Mary, a participant at the Kibera seminar, illustrated for us the importance of the work of Empower. When her husband died, they had only two daughters. Her lack of a son greatly jeopardized her standing with her deceased husband’s family, and she was eventually “chased away” (an expression we hear periodically).

While none of the other pastors and church leaders there agreed with the action of her husband’s family, they greatly appreciated the additional biblical tools with which to challenge this deeply rooted cultural practice.

On each Empower trip I always discover a new way to approach a topic and come away with new insight into understanding and presenting an aspect of the Scripture that is used in our seminars.

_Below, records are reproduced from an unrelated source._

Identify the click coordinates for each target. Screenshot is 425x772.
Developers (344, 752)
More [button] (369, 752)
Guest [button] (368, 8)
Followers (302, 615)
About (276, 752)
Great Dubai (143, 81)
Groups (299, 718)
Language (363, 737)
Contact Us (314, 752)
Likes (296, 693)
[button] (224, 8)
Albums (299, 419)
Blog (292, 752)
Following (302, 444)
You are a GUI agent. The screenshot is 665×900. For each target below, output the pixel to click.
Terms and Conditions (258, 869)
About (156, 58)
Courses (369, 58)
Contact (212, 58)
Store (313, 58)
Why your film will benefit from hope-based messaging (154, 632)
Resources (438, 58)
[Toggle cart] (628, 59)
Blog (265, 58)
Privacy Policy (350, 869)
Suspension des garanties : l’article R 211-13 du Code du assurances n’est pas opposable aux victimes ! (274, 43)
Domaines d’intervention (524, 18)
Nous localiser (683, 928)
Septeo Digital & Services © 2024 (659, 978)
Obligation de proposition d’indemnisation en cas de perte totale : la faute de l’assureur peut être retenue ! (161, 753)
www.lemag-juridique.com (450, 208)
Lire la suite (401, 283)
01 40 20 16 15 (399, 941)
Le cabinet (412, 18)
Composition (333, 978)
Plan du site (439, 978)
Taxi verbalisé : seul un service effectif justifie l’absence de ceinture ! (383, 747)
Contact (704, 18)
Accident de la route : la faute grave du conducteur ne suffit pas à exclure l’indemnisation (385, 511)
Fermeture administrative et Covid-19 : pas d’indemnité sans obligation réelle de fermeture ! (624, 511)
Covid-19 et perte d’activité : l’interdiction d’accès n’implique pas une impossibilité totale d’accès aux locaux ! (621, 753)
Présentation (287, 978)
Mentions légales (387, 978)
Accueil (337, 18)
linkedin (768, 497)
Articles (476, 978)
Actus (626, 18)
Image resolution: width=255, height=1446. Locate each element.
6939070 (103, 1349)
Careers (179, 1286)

In this case it was an approach to how “the husband is the head of his wife as Christ is the head of the church.” Of course, the key is that the husband is not head of his wife as the CEO is head of his corporation, or the general is head of his army – concepts as popular in Africa as they are among traditionalists in the U.S.

Our study guide highlights the passages in Ephesians that speak of Christ’s headship to the church, and I took one of them, Eph. 4:15-16, and using our standard low-tech flipchart, had the participants list the key words that occurred there. They discovered what the text says about the effect of Christ’s headship on the church: love (twice), growth (also twice), unity, maturity, each part doing its part, and then led a brainstorming session regarding practical ways husbands can facilitate these areas of growth in their wives, leading to a re-reading of Eph. 5:25-33, reinforcing the importance of husbands’ own love and sacrifice for their wives. We thus re-evaluated how they are to use the greater power that their culture gives them, and grew in an understanding of the transformation Paul was seeking in these passages (rather than using the passages, as so often happens, to reinforce harmful traditional practices).

Frank & Phobice (kneeling) with Wayne and seminar participants.
Frank, Phobice, and Wayne (kneeling) and seminar participants.

Finally, thank you for your interest in this vital ministry. For those of you who prayed, and those of you who gave: A special Thank You! You help to make this ministry possible and effective!